## [What you should do]
Print, without alteration, the lines that extend from the one holding "Viewport: 1280px width, 943px" to the final line of the listing below.

________________________

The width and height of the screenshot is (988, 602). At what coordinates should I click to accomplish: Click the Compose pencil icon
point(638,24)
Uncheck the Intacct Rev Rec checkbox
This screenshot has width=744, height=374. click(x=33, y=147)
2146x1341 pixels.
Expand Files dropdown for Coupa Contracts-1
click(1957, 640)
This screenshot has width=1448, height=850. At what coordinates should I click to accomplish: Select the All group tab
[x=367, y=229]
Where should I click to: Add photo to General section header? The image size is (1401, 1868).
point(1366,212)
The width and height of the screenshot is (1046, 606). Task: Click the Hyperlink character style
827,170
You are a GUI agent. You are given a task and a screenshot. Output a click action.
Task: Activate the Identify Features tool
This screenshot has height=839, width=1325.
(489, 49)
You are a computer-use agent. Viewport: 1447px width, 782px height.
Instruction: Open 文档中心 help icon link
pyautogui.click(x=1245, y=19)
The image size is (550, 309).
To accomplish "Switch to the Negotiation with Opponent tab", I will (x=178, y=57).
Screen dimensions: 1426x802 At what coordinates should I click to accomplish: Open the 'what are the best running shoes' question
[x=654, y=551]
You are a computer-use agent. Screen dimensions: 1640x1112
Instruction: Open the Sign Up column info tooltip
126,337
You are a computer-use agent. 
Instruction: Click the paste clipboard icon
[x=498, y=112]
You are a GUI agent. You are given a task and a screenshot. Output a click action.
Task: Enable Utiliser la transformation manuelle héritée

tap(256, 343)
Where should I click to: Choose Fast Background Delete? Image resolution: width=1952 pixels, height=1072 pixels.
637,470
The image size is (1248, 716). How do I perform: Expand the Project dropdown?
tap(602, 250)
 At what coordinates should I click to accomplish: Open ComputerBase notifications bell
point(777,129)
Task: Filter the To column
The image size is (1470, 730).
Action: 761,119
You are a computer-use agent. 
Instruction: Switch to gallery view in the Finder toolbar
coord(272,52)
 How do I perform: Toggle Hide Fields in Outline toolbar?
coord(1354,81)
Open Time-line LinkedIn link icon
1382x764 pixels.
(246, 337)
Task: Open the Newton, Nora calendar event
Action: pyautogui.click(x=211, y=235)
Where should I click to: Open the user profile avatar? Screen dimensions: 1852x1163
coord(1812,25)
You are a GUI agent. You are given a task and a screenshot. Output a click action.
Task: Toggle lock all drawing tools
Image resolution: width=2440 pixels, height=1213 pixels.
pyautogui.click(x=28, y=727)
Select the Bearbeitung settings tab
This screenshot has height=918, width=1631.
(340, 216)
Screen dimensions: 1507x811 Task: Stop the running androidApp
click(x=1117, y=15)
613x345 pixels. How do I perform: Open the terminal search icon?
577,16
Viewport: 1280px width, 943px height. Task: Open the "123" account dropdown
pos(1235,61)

________________________

## [The answer]
Viewport: 1280px width, 943px height. Task: Open the "123" account dropdown
pos(1235,61)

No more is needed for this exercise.